Tout d’abord, cette indépendance résulte de l’effet relatif de la transaction de sorte qu’une transaction entre le responsable et la victime n’interdit pas aux tiers payeurs d’agir, d’autant qu’elle ne produit pas d’effet sur le cours de la prescription (CE, 24 avril 2012, n° 329737, mentionné aux tables du recueil Lebon N° Lexbase : A4156IK7 : AJDA, 2012, p. 917, obs. C. Biget ; JCP A, 2012, actu. 305, obs. C. Friedrich). De même, une caisse ne saurait se prévaloir des termes d'une transaction conclue entre l'établissement et la victime à laquelle elle n'a pas été partie (CE, 22 mars 2024, n° 455107, publié au recueil Lebon N° Lexbase : A47342WA : AJDA, 2024, p. 639 ; AJDA, 2024, p. 1017, chron. A. Goin et L. Cadin ; AJCT, 2024, p. 365, obs. J.-D. Dreyfus ; RFDA, 2024, p. 773, concl. F. Roussel ; RDSS, 2024, p. 498, note C. Otero ; RTD civ., 2024, p. 673, obs. P.-Y. Gautier ; JCP A, 2024, act. 182 ; RCA, 2024, comm. 124, L. Bloch). On relèvera à cet égard que le juge judiciaire admet, quant à lui, qu’une telle transaction emporte reconnaissance implicite de responsabilité de l'auteur du dommage, fondant ainsi le droit de la caisse à être indemnisée au titre de son recours subrogatoire (Cass. civ. 1, 21 avril 2022, n° 20-17.185, FS-B N° Lexbase : A15737US : D., 2022, p. 843 ; RTD civ., 2022, p. 388, obs. H. Barbier ; RTD civ., 2022, p. 637, obs. P. Jourdain ; RCA, 2022, comm. 147, J. Bourdoiseau).

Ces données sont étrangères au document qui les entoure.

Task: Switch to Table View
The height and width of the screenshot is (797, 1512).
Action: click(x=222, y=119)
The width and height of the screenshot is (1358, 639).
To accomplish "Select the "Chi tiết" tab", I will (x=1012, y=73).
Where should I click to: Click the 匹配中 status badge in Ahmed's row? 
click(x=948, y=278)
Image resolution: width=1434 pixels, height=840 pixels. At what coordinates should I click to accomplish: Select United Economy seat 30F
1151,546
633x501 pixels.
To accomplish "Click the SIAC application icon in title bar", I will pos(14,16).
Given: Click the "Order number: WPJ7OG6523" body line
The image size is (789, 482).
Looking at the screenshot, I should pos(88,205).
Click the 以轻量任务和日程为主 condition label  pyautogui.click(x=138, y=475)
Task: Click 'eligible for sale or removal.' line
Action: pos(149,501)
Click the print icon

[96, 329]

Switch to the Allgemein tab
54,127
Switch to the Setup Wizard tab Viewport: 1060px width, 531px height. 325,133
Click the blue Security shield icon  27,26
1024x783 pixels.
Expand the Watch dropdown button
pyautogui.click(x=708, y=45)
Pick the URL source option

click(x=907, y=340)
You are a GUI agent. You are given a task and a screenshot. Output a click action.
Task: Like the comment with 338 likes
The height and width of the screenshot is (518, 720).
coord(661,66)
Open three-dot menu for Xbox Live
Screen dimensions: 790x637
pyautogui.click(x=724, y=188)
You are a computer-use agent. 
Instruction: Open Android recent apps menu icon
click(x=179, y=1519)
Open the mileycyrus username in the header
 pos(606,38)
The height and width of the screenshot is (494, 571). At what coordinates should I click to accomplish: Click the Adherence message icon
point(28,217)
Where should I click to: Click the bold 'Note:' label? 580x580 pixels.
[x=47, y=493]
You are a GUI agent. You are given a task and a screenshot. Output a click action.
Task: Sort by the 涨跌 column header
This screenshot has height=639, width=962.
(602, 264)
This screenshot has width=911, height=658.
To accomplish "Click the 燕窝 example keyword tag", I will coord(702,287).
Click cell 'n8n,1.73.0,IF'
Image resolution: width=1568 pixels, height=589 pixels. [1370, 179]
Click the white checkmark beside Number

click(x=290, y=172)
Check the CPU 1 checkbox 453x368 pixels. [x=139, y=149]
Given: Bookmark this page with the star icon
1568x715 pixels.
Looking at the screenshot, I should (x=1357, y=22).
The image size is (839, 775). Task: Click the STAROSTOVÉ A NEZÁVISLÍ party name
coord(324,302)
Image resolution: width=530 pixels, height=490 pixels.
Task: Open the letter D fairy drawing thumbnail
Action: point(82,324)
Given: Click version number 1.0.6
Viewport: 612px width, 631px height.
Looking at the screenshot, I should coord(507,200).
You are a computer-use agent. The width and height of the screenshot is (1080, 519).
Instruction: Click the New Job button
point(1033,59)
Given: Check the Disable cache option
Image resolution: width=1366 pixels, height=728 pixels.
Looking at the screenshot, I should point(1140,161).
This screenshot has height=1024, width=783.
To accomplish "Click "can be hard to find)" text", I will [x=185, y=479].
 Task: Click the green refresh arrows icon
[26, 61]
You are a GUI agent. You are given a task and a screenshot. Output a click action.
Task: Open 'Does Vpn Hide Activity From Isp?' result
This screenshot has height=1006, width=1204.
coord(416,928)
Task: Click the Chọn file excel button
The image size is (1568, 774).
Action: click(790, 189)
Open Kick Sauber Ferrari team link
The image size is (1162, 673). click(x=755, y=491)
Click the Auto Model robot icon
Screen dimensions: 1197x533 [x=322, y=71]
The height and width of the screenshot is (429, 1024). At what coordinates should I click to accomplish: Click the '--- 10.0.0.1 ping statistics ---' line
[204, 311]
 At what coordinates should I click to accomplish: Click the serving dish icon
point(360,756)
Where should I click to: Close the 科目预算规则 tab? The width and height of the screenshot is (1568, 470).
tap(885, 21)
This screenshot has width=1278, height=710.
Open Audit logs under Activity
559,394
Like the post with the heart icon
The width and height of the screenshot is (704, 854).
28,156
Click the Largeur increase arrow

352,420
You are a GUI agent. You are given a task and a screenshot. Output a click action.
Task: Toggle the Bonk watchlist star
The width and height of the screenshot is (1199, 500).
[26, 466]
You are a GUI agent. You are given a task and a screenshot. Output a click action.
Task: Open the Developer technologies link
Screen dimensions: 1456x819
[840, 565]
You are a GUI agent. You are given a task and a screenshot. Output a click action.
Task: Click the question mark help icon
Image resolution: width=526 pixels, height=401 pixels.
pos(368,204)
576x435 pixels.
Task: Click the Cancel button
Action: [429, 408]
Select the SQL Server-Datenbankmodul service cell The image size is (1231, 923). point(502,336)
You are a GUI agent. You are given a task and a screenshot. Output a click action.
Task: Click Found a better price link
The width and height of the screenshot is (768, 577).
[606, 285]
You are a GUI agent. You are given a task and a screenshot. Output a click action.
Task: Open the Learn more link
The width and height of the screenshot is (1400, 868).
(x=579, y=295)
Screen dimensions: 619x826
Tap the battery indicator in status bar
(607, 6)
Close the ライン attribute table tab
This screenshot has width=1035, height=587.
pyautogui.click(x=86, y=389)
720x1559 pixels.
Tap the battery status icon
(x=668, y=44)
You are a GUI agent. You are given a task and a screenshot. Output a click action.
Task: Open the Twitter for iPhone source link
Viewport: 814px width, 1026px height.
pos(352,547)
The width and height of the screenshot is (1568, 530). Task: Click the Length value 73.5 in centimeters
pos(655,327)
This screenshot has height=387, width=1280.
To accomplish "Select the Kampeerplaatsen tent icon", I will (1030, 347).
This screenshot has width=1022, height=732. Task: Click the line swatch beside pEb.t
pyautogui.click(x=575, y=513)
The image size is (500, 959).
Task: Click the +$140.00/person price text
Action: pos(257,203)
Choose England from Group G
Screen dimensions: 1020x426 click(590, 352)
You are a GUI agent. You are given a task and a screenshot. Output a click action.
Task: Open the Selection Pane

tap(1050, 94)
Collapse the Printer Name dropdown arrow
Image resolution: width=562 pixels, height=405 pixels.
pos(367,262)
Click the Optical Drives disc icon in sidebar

Enfin, cette indépendance ressort aussi d’une distinction des effets de l’action des caisses, pourtant qualifiée de subrogatoire par l’article L. 376-1 du Code de la sécurité sociale N° Lexbase : L8870LHY. De sorte, a été admise la recevabilité de l’action de la caisse en remboursement contre le responsable du dommage alors même que la victime n’aurait pas contesté dans les délais le refus d’indemnisation opposé au titre de la procédure amiable (CE, avis, 17 septembre 2012, n° 360280, publié au recueil Lebon N° Lexbase : A9573ISD : AJDA, 2012, p. 1711, obs. M.-C. de Montecler ; AJDA, 2012, p. 2167, Chron. X. Domino et A. Bretonneau ; RFDA, 2012, p. 1243 ; Dr. adm., 2012, n° 97, note M. Baldovini ; JCP A, 2012, actu. 612, obs. L. Erstein ; JCP A, 2013, n° 2001 Chron. M.-L. Moquet-Anger ; RCA, 2012, comm. 352, H. Groutel ; RCA, 2012, comm. 343 ; adde CE, 1er décembre 2023, n° 471514 N° Lexbase : A182117L : où il est jugé que l'autorité de la chose jugée attachée à la décision rendue sur l’action d'une caisse de Sécurité sociale, sans examen des droits propres de la victime, ne fait pas obstacle à ce que celle-ci présente ensuite ses propres demandes indemnitaires, faute d'identité de parties et d'objet).
L’arrêt rendu ne conduit donc qu’à tirer les conséquences logiques de ce droit propre qu’a la caisse de Sécurité sociale. Finalement, si l'assureur a procédé au versement des sommes réclamées, c’est davantage en raison de la conviction erronée qu’il y était juridiquement tenu, compte tenu de l’avis rendu par la Commission, que d’une réelle volonté transactionnelle. Aucun élément ne permet d'affirmer qu'il ait ainsi entendu renoncer à réclamer ultérieurement la restitution des sommes indûment versées.